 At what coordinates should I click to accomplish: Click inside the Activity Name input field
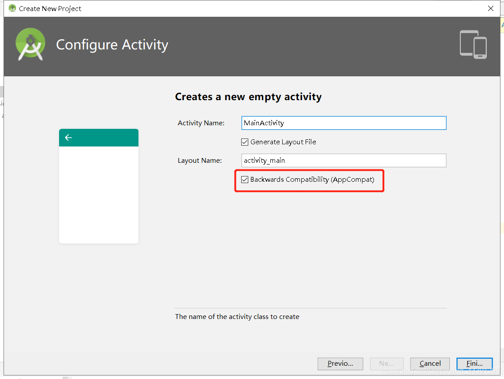(343, 123)
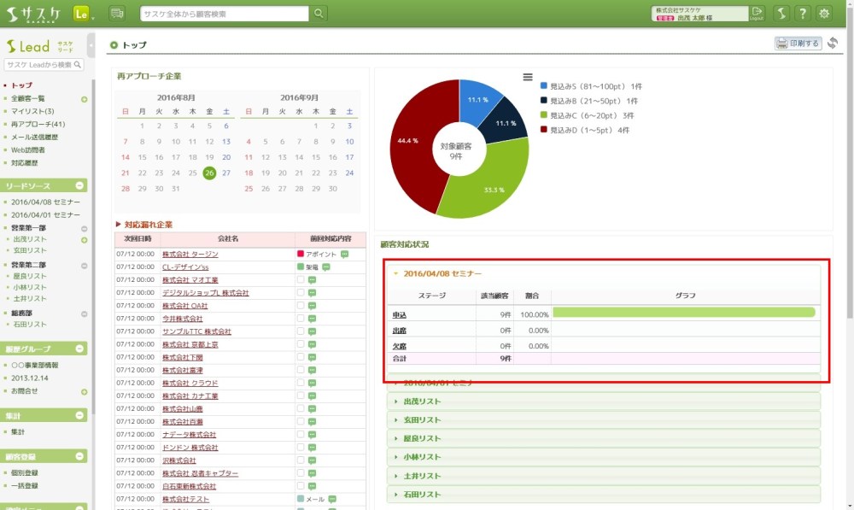Image resolution: width=854 pixels, height=510 pixels.
Task: Open the chat message icon in header
Action: [117, 14]
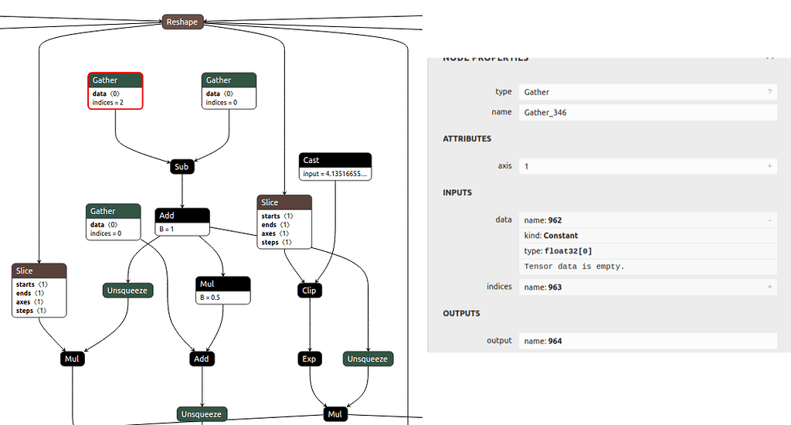Click the help question mark beside type Gather
The width and height of the screenshot is (791, 425).
click(769, 92)
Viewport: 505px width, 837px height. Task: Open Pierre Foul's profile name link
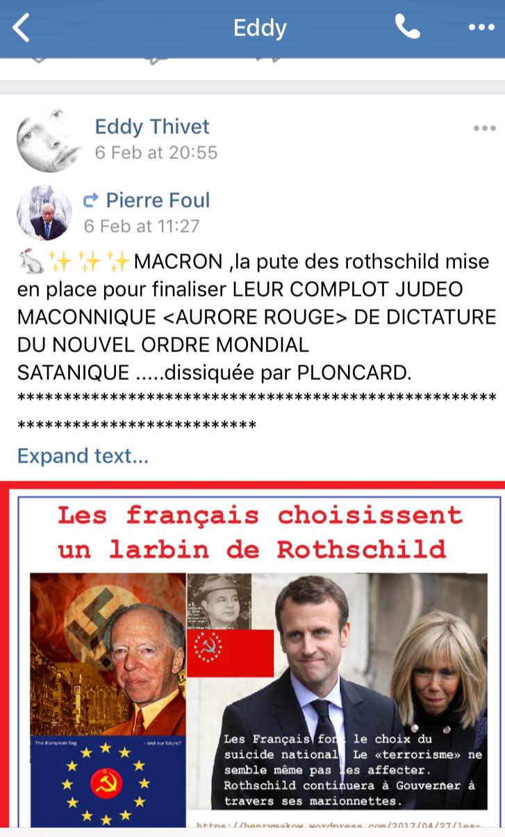coord(158,201)
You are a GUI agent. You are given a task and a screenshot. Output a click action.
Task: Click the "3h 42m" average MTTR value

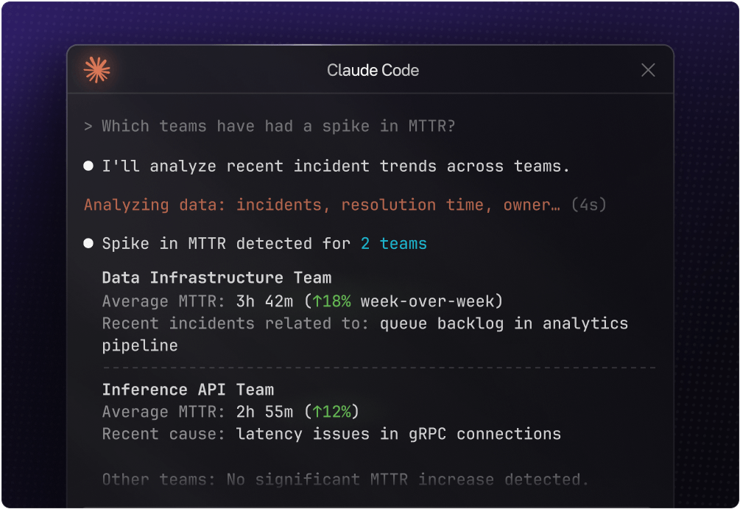tap(265, 301)
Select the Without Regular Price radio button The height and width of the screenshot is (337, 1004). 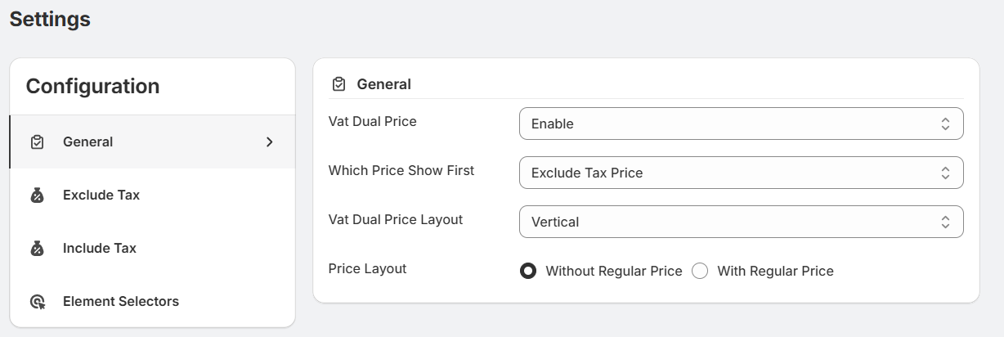pyautogui.click(x=528, y=271)
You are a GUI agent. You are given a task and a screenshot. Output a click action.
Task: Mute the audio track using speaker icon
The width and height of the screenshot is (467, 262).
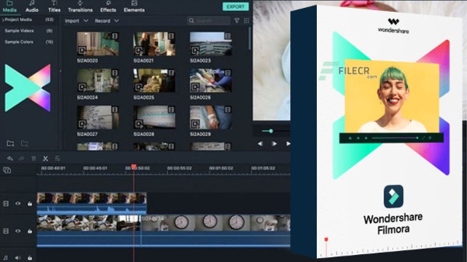point(18,258)
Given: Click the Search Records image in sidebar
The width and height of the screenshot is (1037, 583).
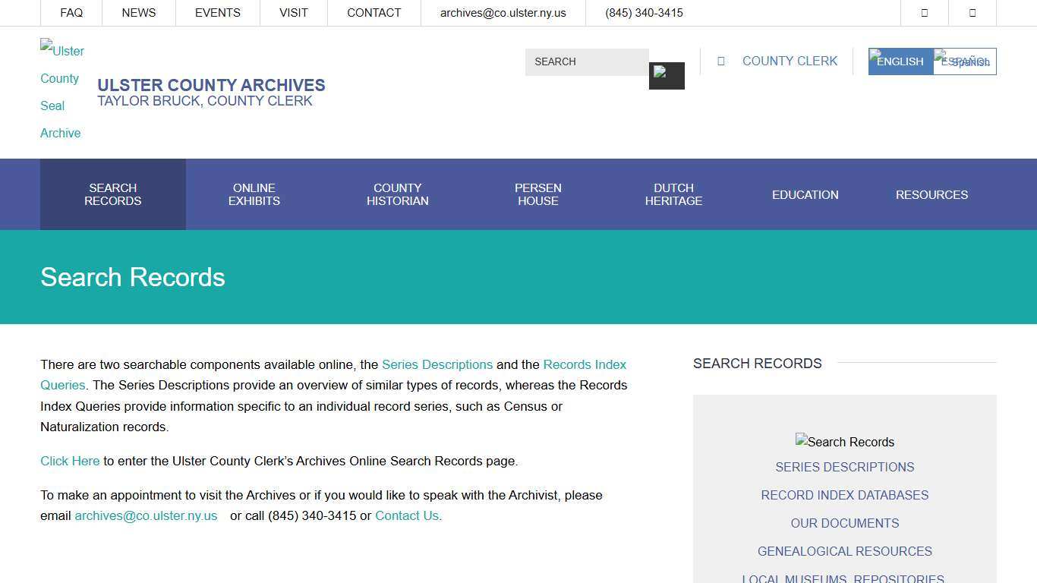Looking at the screenshot, I should 845,442.
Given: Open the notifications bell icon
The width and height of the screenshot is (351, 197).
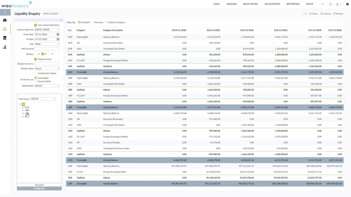Looking at the screenshot, I should pyautogui.click(x=330, y=4).
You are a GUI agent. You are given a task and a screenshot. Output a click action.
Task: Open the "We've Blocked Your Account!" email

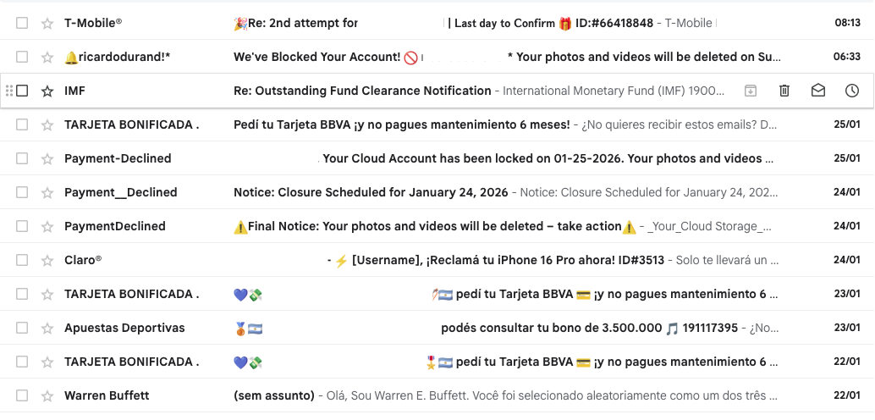[316, 57]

WHAT THIS TASK INVOLVES -
Could you recast the entries as a JSON list of strings, one string per line, starting at the top and ending with the line that contains "click(769, 92)"? Skip blank lines and leave the pictures out.

REPLY -
[
  " At what coordinates should I click to accomplish: Click inside the Activity Name input field",
  "(343, 123)",
  "Image resolution: width=854 pixels, height=510 pixels.",
  "Task: Open the chat message icon in header",
  "Action: [117, 14]",
  "Click the help question mark beside type Gather",
  "The width and height of the screenshot is (791, 425).",
  "click(769, 92)"
]